WORK INSTRUCTIONS:
Copy every line from the records below that carries the word "agent".

Stored items:
--
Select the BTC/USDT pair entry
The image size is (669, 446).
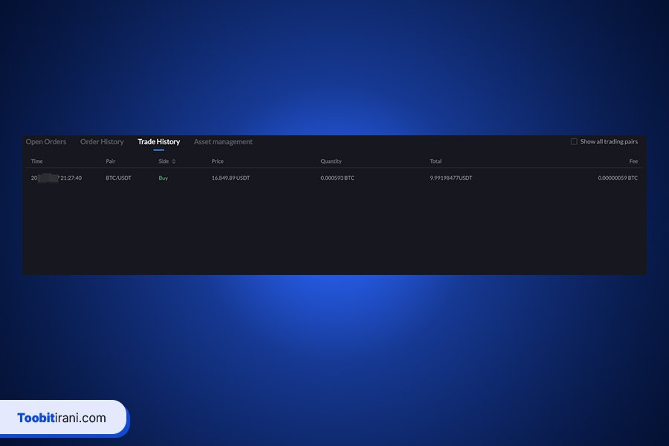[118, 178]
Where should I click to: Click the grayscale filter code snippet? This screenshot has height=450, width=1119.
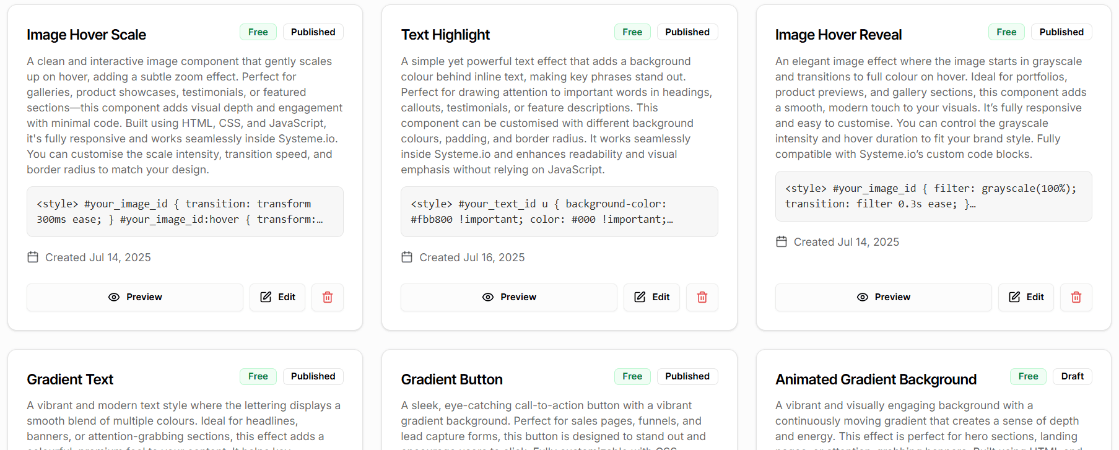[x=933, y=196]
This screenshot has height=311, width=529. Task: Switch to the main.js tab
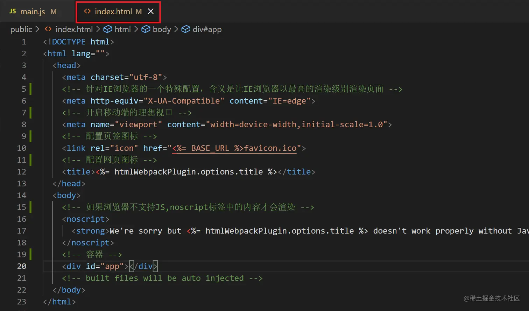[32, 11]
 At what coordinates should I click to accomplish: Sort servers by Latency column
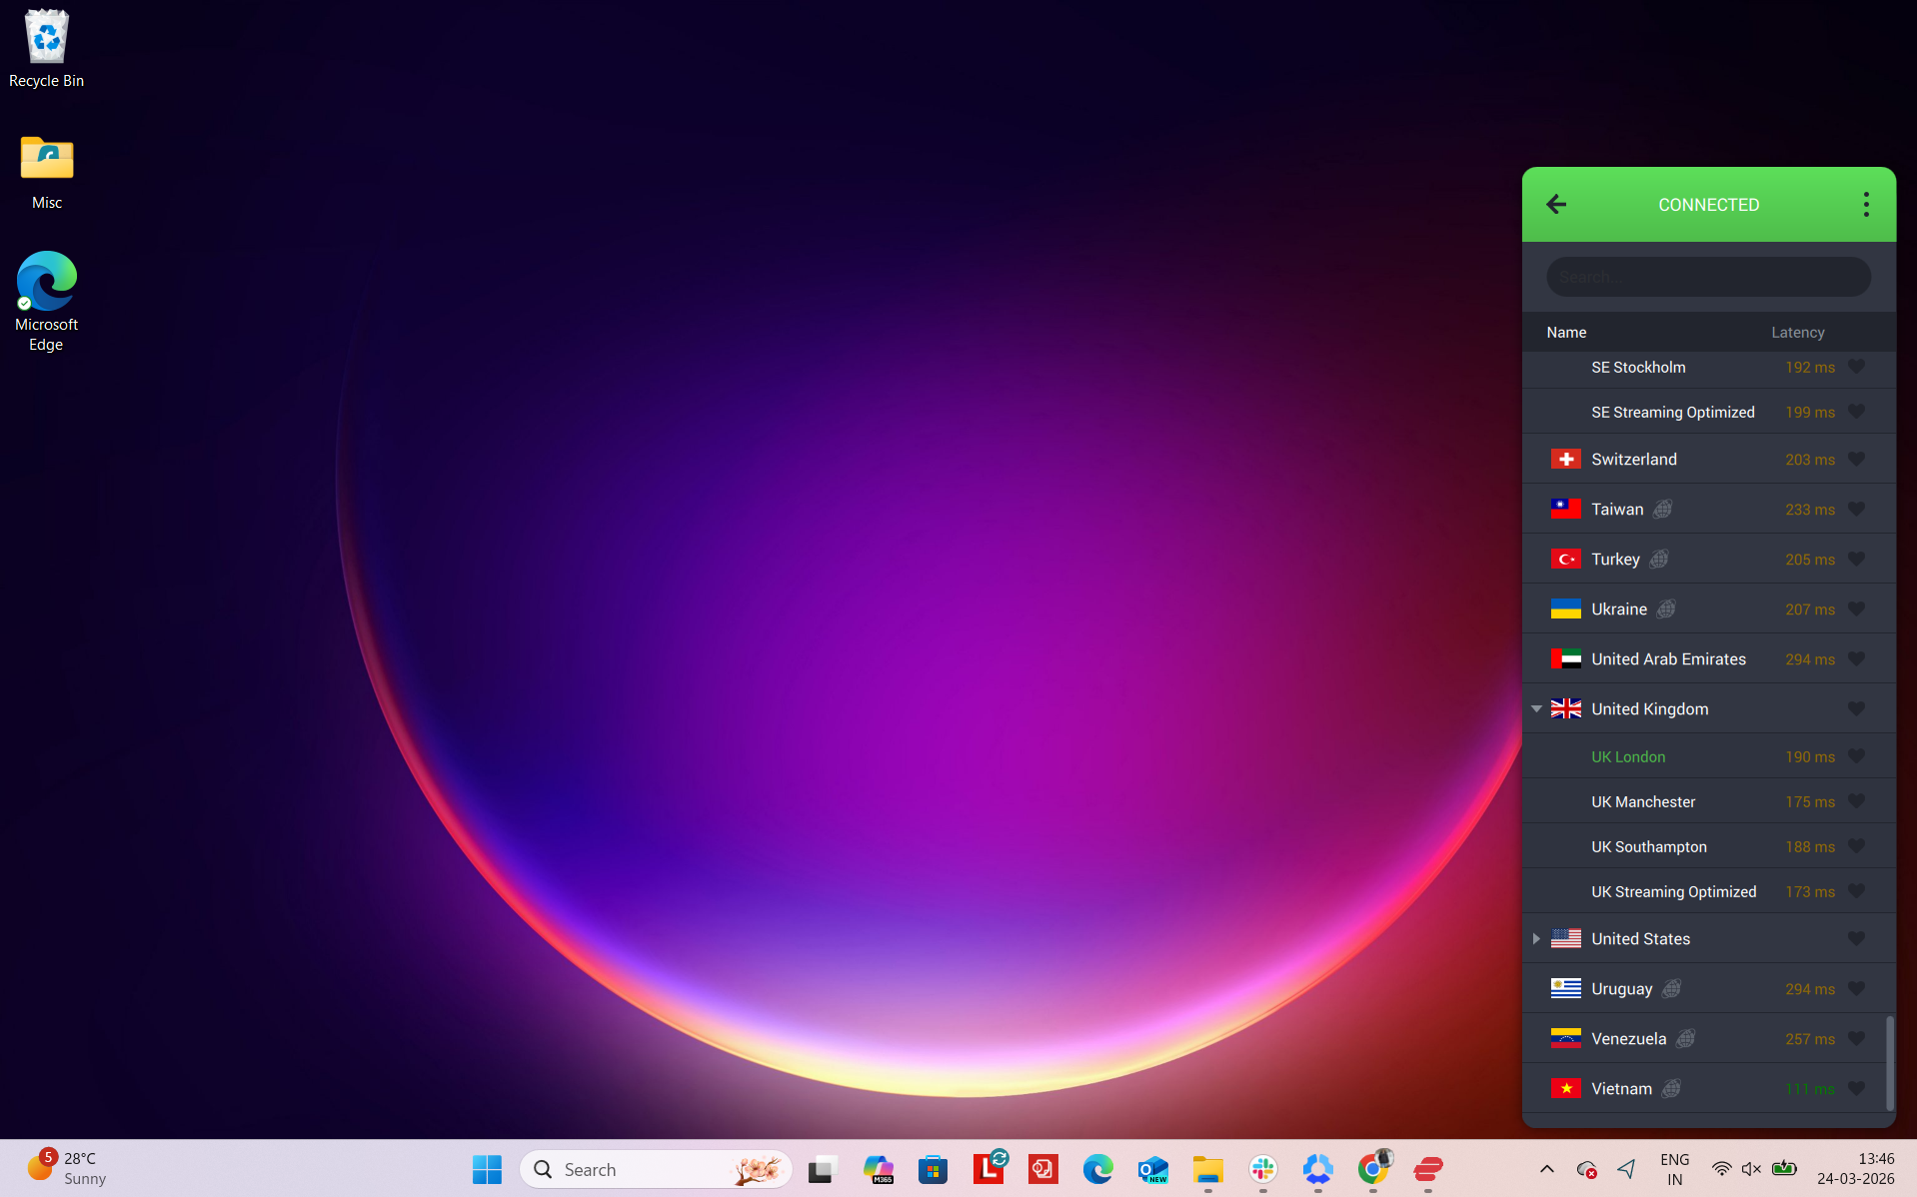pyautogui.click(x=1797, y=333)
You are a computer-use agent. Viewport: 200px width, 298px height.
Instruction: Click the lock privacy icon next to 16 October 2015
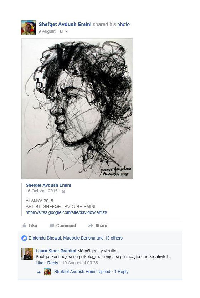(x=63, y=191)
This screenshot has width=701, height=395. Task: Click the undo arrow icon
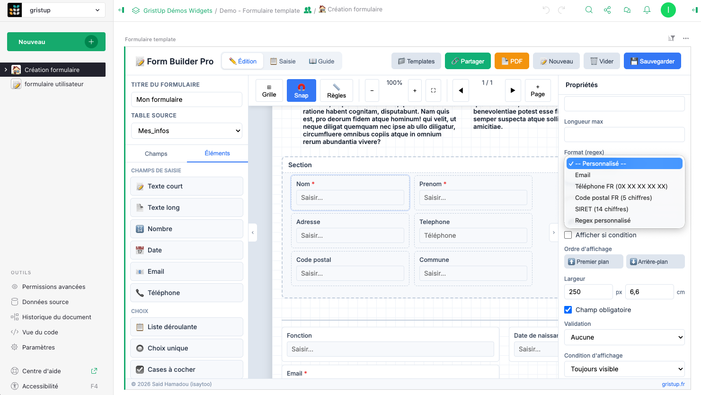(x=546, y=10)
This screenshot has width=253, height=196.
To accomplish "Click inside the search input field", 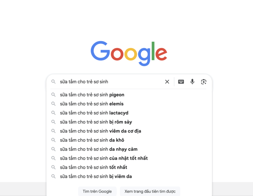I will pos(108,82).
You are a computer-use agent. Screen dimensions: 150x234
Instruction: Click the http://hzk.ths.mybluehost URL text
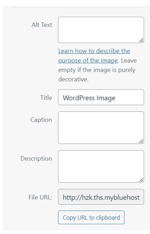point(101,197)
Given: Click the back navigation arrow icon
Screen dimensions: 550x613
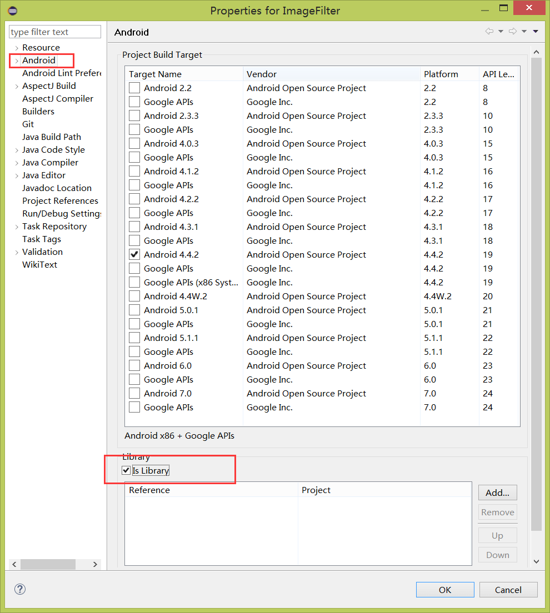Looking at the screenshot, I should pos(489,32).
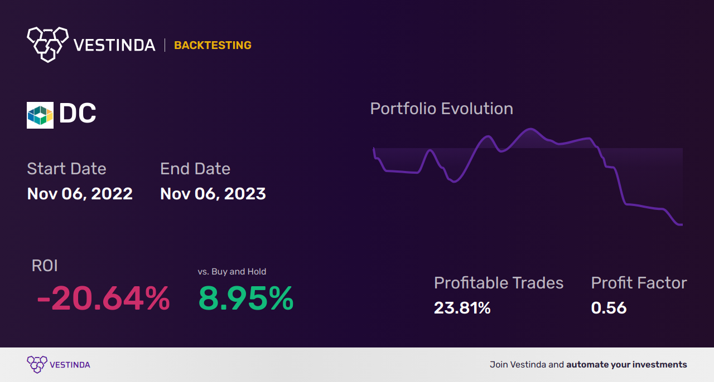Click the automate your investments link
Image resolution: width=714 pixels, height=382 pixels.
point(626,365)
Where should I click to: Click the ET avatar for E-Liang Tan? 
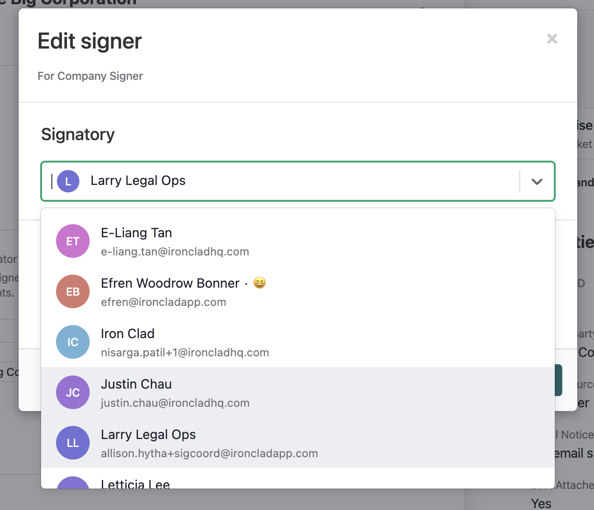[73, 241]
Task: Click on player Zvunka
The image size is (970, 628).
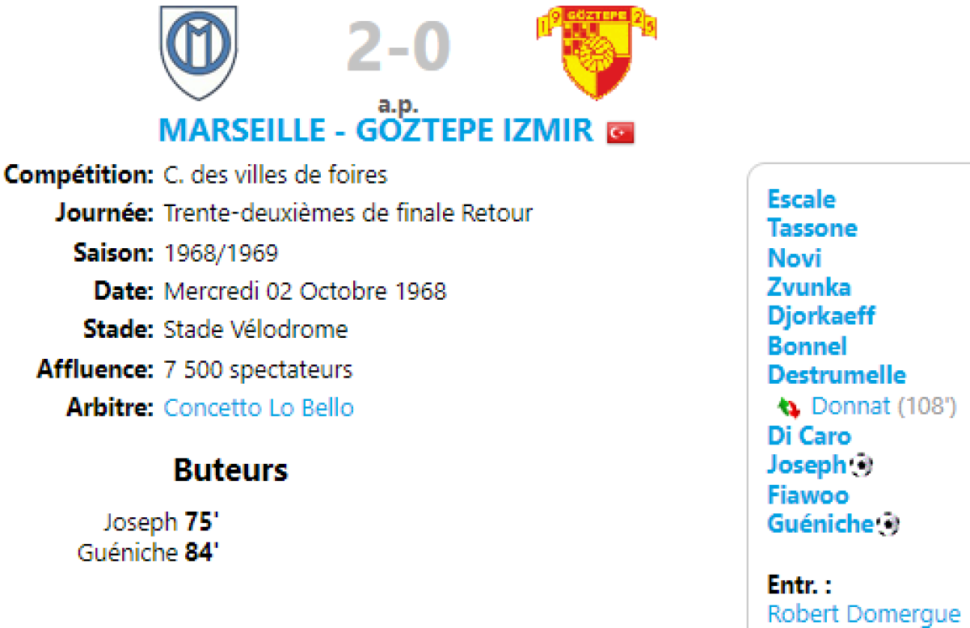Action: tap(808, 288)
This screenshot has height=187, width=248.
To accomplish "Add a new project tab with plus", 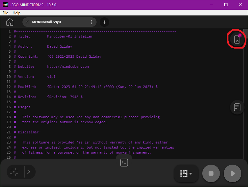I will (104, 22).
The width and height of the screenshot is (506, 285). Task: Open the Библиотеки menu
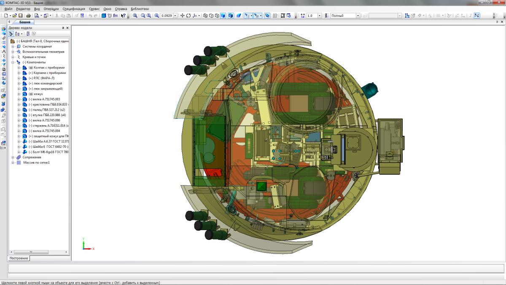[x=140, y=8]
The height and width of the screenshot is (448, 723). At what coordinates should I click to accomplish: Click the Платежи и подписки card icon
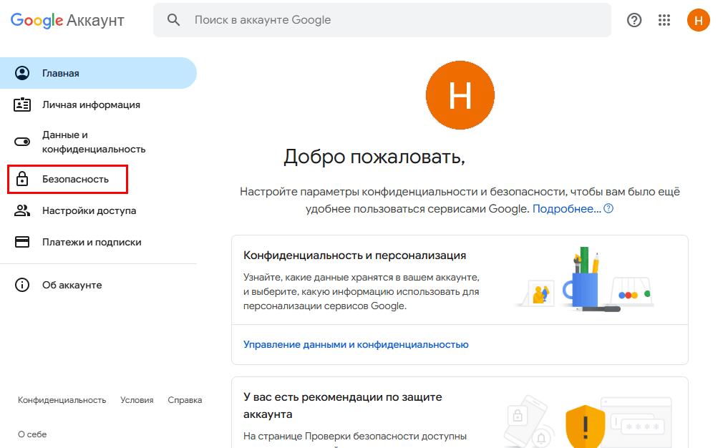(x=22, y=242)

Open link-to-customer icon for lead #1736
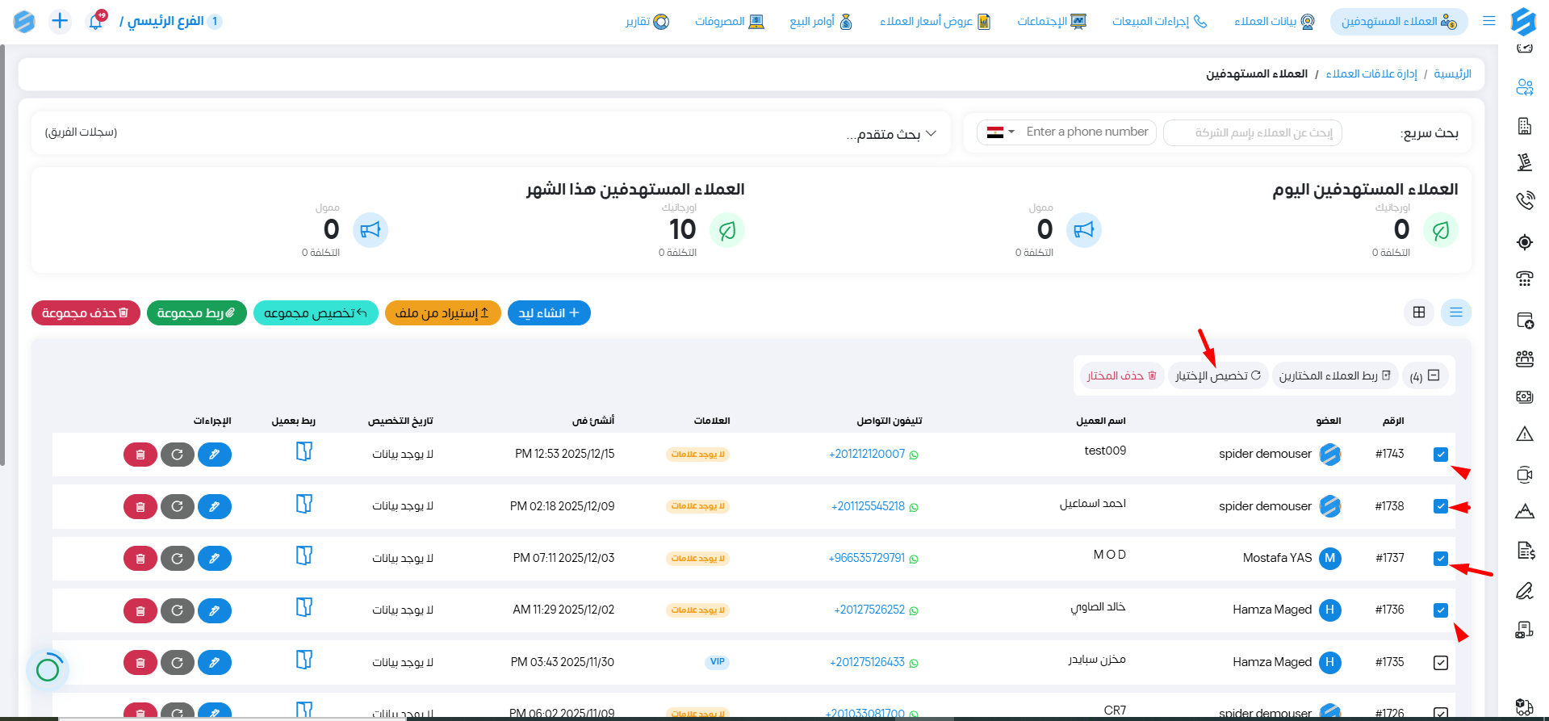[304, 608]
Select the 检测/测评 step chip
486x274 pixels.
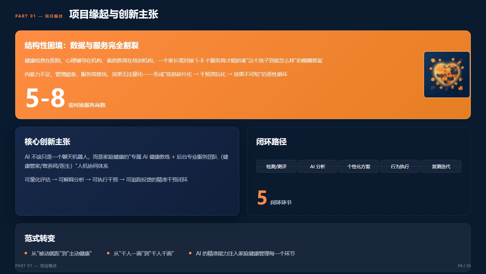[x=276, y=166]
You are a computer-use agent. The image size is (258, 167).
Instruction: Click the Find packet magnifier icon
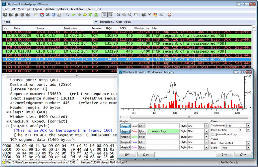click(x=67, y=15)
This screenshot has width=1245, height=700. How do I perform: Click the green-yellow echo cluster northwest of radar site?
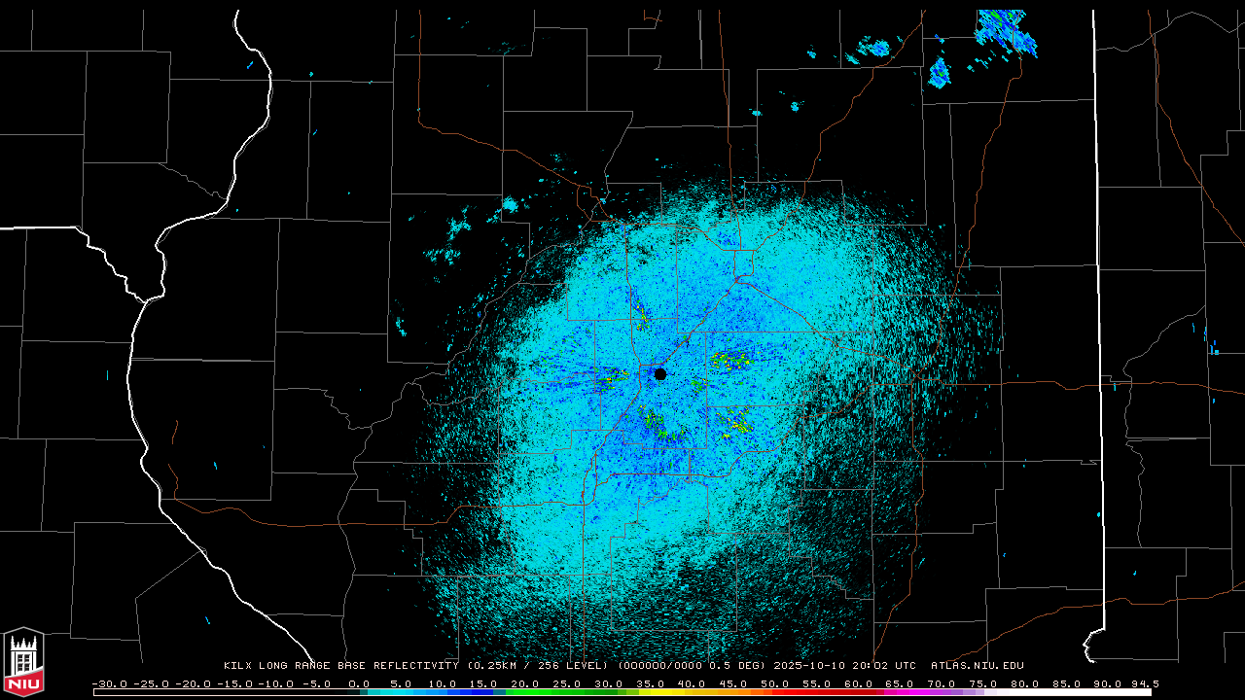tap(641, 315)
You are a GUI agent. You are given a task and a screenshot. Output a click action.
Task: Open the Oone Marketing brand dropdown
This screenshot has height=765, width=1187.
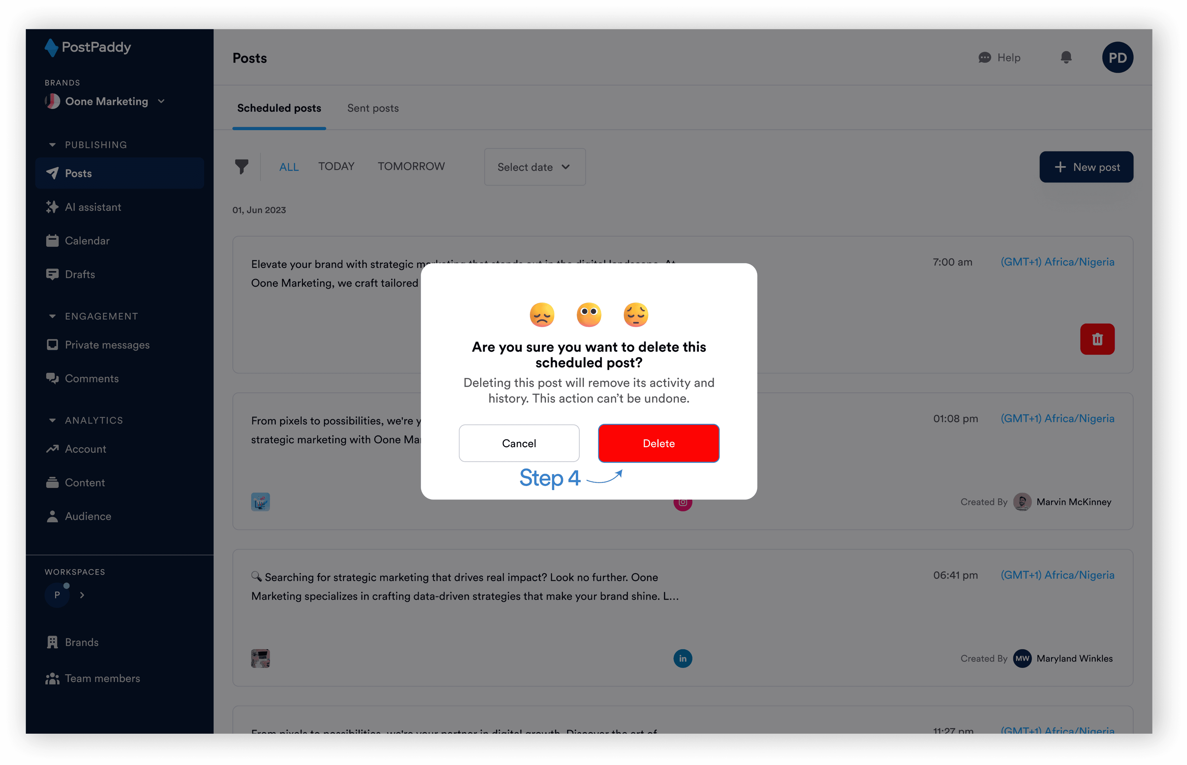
--
RESULT OF THIS EXERCISE:
You are a computer-use agent. Viewport: 200px width, 298px height.
You are a computer-use agent. Screen dimensions: 150x234
You are a computer-use agent. The image size is (258, 167).
You are a GUI agent. You are given a task and a screenshot. Output a click action.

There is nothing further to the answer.